The right amount of light at the correct time of day ensures your body clock operates normally. Modern living has altered nature’s cues, resulting in a dramatic increase in light- deficiency symptoms such as seasonal affective disorder and sleeping problems. Light therapy has been developed as a quick way to restore equilibrium to the body all year round. It is also used to treat certain skin conditions.
How Light Therapy Works
Light therapy can be a valuable tool to rectify a lack of light during the day and therefore restore the balance of melatonin, the hormone that makes us sleepy, and serotonin, a lack of which is associated with depression. A light therapy lightbox mimics daylight without the harmful ultraviolet (UV) rays and timed sessions can be used to treat seasonal affective disorder. It can also fool the body’s internal clock into thinking it is a different time of day, which helps frequent travelers to combat jet lag.
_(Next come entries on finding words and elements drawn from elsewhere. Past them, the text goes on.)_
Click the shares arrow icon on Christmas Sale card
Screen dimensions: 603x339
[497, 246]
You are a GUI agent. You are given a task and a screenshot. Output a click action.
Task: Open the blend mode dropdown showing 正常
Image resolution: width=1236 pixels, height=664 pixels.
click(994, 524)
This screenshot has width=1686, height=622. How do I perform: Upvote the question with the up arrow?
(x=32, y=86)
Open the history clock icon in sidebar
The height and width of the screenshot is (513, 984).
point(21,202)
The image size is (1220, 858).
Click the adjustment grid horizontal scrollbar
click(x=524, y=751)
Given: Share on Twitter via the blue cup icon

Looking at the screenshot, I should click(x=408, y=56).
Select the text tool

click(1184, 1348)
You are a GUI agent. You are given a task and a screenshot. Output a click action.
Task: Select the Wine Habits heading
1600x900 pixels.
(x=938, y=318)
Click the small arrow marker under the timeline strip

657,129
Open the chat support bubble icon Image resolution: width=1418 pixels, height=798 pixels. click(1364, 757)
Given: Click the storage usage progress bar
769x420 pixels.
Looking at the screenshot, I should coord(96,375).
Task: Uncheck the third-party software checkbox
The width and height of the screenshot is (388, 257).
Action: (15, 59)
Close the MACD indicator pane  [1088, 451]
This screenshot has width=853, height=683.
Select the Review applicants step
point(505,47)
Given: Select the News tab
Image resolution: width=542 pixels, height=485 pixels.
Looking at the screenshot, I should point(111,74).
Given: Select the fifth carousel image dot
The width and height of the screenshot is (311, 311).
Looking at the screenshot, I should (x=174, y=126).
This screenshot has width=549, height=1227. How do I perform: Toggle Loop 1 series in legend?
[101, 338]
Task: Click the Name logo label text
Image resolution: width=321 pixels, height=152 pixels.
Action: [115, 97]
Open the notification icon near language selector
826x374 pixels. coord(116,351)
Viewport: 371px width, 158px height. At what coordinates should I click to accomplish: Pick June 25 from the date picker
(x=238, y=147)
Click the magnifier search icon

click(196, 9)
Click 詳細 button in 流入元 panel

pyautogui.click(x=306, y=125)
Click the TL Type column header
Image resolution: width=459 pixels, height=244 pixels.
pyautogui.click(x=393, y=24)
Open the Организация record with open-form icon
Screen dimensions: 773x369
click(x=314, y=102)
Light therapy that includes UV rays is used to treat skin conditions such as eczema and psoriasis. In this case, your doctor will refer you to a dermatologist.
Having a Light Therapy Treatment
When referred to a dermatologist for light therapy to treat a skin condition, you are likely to need two or three treatments a week. Most people have between 15 and 30 treatments. You might be asked to take a psoralen tablet two hours before your session or take a bath with it added. It might be applied as a cream or gel if the area being treated is small. This is to make your skin more sensitive to UV light. You will have to wear UV protective glasses for 24 hours after taking psoralen as your eyes will be extra sensitive, too.
For the therapy you will be asked to undress, leaving on your underpants. You will be given goggles to wear and might be asked to apply sunscreen to sensitive areas. A test dose of UV light might be given to assess the correct dosage for you. You will then stand in a cabinet containing fluorescent tubes. The first few sessions may only last for a minute, with the time increasing for subsequent sessions.
This therapy has few side effects, although some people experience mild headaches, nausea, hyperactivity or itchy skin. If you want to use a lightbox at home, buy one that is certified as a medical device. Consult your doctor before using if you have an eye problem or are taking antidepressants or medication for epilepsy.
Light therapy has not been widely tested during pregnancy or breastfeeding so it is best avoided or used only under medical supervision during these periods.
Where to Find Light Therapy
Your doctor will refer you to a dermatologist, or you can purchase lightboxes from reputable manufacturers online.